- Stored data:
○ ○ ○

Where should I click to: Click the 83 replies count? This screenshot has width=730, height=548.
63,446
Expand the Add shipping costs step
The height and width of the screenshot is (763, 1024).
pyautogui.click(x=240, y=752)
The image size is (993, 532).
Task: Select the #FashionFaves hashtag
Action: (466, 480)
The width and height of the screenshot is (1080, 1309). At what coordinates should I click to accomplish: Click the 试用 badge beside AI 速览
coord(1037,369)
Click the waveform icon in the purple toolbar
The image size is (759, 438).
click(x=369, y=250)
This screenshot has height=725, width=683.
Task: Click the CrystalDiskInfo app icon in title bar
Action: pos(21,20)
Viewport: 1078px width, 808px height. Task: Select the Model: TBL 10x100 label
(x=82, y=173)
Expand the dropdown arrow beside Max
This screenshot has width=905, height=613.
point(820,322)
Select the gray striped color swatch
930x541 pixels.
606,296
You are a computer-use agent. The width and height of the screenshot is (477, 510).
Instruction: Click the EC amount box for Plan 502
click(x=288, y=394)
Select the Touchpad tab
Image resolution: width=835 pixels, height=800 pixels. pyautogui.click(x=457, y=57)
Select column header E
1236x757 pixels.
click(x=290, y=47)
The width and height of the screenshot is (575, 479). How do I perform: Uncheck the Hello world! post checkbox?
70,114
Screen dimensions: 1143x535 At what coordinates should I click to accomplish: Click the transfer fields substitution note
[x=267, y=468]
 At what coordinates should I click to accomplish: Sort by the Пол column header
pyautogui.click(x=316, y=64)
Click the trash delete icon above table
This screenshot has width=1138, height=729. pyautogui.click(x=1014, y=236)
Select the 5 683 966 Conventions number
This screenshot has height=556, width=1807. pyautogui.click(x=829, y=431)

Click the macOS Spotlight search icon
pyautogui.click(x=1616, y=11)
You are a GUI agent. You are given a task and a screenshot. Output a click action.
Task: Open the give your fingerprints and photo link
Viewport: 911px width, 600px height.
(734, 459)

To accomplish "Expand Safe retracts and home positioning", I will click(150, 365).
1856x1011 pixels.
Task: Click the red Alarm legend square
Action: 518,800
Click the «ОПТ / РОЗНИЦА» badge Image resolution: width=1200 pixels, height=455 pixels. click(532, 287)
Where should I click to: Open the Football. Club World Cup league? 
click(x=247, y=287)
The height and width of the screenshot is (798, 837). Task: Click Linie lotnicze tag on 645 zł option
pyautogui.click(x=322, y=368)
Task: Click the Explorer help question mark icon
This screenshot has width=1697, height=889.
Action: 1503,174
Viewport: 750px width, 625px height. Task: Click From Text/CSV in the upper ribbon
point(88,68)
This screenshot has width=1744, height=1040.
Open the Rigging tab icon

○ ○ ○

In full and verbatim, repeat the records given above.

- Solution to the exercise:
Where should I click to: Click the 83 replies count? This screenshot has width=730, height=548.
63,446
Expand the Add shipping costs step
The height and width of the screenshot is (763, 1024).
pyautogui.click(x=240, y=752)
The image size is (993, 532).
Task: Select the #FashionFaves hashtag
Action: (466, 480)
The width and height of the screenshot is (1080, 1309). At what coordinates should I click to accomplish: Click the 试用 badge beside AI 速览
coord(1037,369)
Click the waveform icon in the purple toolbar
The image size is (759, 438).
click(x=369, y=250)
This screenshot has height=725, width=683.
Task: Click the CrystalDiskInfo app icon in title bar
Action: pos(21,20)
Viewport: 1078px width, 808px height. Task: Select the Model: TBL 10x100 label
(x=82, y=173)
Expand the dropdown arrow beside Max
This screenshot has width=905, height=613.
point(820,322)
Select the gray striped color swatch
930x541 pixels.
606,296
You are a computer-use agent. The width and height of the screenshot is (477, 510).
Instruction: Click the EC amount box for Plan 502
click(x=288, y=394)
Select the Touchpad tab
Image resolution: width=835 pixels, height=800 pixels. pyautogui.click(x=457, y=57)
Select column header E
1236x757 pixels.
click(x=290, y=47)
The width and height of the screenshot is (575, 479). How do I perform: Uncheck the Hello world! post checkbox?
70,114
Screen dimensions: 1143x535 At what coordinates should I click to accomplish: Click the transfer fields substitution note
[x=267, y=468]
 At what coordinates should I click to accomplish: Sort by the Пол column header
pyautogui.click(x=316, y=64)
Click the trash delete icon above table
This screenshot has width=1138, height=729. pyautogui.click(x=1014, y=236)
Select the 5 683 966 Conventions number
This screenshot has height=556, width=1807. pyautogui.click(x=829, y=431)

Click the macOS Spotlight search icon
pyautogui.click(x=1616, y=11)
You are a GUI agent. You are given a task and a screenshot. Output a click action.
Task: Open the give your fingerprints and photo link
Viewport: 911px width, 600px height.
(734, 459)

To accomplish "Expand Safe retracts and home positioning", I will click(150, 365).
1856x1011 pixels.
Task: Click the red Alarm legend square
Action: 518,800
Click the «ОПТ / РОЗНИЦА» badge Image resolution: width=1200 pixels, height=455 pixels. click(532, 287)
Where should I click to: Open the Football. Club World Cup league? 
click(x=247, y=287)
The height and width of the screenshot is (798, 837). Task: Click Linie lotnicze tag on 645 zł option
pyautogui.click(x=322, y=368)
Task: Click the Explorer help question mark icon
This screenshot has width=1697, height=889.
Action: 1503,174
Viewport: 750px width, 625px height. Task: Click From Text/CSV in the upper ribbon
point(88,68)
This screenshot has width=1744, height=1040.
Open the Rigging tab icon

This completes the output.